About -- Start -- Index -- Glossary
This is an NDLP documentation DRAFT

Hierarchical Storage Management System

NO LONGER IN USE -- see 1998 note

Digitized collections need a lot of storage

Preliminary estimates of file storage required to store the 5 million items to be digitized as part of the National Digital Library Program were made in mid-1995. The estimate for 1996 NDLP requirements (including existing collections) was 8 terabytes (which is 8 million megabytes, or 8 thousand gigabytes). The cumulative requirement by the end of 1999 was estimated as close to 50 terabytes. This was an enormous increase over the 1995 disk capacity at LC. Total disk storage attached to the mainframe was about 400 gigabytes at the end of 1995, with about 300 gigabytes attached to the UNIX servers that are used for storing NDLP files (as well as files for THOMAS, MARVEL, and various other LC projects).

LC is not alone in seeing this type of jump in storage requirements. As banks and insurance companies digitize more of their working documents (often to save real estate costs for file cabinets as much as to provide networked access), they also need cost-effective access to enormous volumes of file-storage. The commercial sector is therefore developing solutions that make use of lower-cost storage media than the high-performance magnetic disks usually used on servers and mainframes. Currently, the options for lower-cost storage are optical disk and magnetic tape cartridges, both of which can be handled under "robotic" control. The solutions are based on combining high-performance magnetic disk with other types of storage under the control of management software in a way that is "transparent" to all other software applications. The entire storage facility appears to be a single file system.

In the second half of 1995, a team from ITS explored the options on the basis of responses to RFIs issued in June for robotic optical disk systems, robotic magnetic tape systems, and software for managing a hierarchical storage facility. The software was expected to be compatible with the AIX version of UNIX that is in use at LC on the RS6000 computers and capable of working with any storage units selected by LC.

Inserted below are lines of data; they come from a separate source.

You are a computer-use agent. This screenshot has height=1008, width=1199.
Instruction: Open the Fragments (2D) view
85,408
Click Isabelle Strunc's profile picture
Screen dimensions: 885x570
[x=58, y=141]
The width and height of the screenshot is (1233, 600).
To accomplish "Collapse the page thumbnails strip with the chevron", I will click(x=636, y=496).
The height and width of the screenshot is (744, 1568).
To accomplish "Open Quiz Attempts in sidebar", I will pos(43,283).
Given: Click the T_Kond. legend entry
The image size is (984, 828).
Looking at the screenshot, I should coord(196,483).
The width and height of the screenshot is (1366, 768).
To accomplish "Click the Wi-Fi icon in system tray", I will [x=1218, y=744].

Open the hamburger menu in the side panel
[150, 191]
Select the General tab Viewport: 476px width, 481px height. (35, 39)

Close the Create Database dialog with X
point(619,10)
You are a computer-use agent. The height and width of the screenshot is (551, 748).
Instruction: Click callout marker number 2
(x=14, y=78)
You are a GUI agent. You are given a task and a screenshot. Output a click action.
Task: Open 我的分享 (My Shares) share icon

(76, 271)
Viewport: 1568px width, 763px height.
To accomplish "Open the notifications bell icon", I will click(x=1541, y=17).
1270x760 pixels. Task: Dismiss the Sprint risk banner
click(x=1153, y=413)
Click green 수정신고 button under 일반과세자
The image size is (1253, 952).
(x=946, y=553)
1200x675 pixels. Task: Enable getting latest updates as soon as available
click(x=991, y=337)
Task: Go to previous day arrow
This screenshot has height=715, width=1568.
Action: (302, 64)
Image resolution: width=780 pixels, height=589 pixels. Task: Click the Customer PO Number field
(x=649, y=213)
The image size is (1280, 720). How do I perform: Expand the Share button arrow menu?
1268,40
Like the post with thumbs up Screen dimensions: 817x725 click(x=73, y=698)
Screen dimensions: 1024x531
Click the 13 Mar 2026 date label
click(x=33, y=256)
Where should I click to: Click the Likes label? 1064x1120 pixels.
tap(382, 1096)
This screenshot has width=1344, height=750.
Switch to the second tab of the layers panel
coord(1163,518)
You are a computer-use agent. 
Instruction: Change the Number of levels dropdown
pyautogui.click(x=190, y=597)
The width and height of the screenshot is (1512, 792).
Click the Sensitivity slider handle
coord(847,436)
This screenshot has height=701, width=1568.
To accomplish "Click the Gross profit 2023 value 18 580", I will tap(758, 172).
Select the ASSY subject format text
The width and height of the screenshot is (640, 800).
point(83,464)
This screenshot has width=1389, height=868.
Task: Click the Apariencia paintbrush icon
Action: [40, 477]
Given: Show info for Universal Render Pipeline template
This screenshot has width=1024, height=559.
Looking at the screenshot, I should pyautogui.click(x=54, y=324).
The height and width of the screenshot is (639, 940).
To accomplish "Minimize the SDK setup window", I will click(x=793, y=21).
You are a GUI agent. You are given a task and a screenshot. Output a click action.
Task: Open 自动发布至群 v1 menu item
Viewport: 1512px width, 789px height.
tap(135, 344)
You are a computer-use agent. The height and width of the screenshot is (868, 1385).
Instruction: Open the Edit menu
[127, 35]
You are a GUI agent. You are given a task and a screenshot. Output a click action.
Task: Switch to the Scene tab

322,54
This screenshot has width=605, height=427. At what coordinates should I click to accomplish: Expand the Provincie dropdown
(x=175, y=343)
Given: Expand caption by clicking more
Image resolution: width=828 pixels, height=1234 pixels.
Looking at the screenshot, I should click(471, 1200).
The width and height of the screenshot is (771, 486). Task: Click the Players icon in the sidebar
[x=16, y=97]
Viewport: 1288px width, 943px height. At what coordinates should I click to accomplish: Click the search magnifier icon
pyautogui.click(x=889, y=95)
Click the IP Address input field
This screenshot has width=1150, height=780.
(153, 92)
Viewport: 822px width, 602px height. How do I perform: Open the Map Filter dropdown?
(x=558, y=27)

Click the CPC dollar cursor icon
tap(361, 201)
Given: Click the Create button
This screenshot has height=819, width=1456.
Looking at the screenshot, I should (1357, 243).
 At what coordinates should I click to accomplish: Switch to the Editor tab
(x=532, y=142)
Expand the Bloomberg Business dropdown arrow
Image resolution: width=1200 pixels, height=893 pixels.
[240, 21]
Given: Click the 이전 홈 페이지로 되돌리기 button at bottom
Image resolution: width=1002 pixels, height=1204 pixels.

The LC Hierarchical Storage Management System

The solution now implemented at LC is based on three hierarchical layers of storage.

  1. The high-performance layer uses magnetic disk. ITS evaluated high-performance disk arrays to supplement existing disks and selected the EMC Symmetrix arrays. As of December 1997, this layer has 7 terabytes of magnetic disk.
  2. The intermediate layer uses optical disk cartridges under robotic control with 4 drives available. The IBM 3595 Optical Disk Library holds 258 re-writable cartridges; each cartridge can hold 2.25 gigabytes of storage.
  3. Magnetic tape cartridges under robotic control are used for the lowest-performance layer. Imagine a computer-controlled jukebox with 6 tape-drives and 2 robotic arms. Each cartridge can hold up to 10 gigabytes (or 30 gigabytes if compressed, at the expense of longer retrieval time, but no loss of information). The facility selected is the IBM's 3494 Tape Library Dataserver with 3590 High-Performance Tape Subsystem (based on Magstar tape drives). The facility could eventually hold up to 90 terabytes.

The storage management software selected is ADSTAR Distributed Storage Manager (ADSM). Like other hierarchical storage management software, ADSM's HSM module allocates files among layers supported by different storage pools. Each storage pool is supported by a particular device, such as a hard disk array or a tape facility. Files are moved automatically between layers according to rules ("migration criteria") that can be selected and adjusted, but would typically be based primarily on time since last use. Since uncompressed versions of large images (intended for later reprocessing or digital photoduplication) will be used less often than the versions stored for screen display, the chances are that such files will usually need to be recalled from a lower layer. The delay before a recalled file can be loaded from magnetic tape is expected to average around a minute, including time to fetch and load the relevant cartridge and to run through the tape to the location of the desired file. If a particular image is recalled from tape or optical disk to magnetic disk on behalf of one user, other users needing access to the same image within a short period benefit from high-performance access. This ensures good support for rehearsed demonstrations and access to popular items.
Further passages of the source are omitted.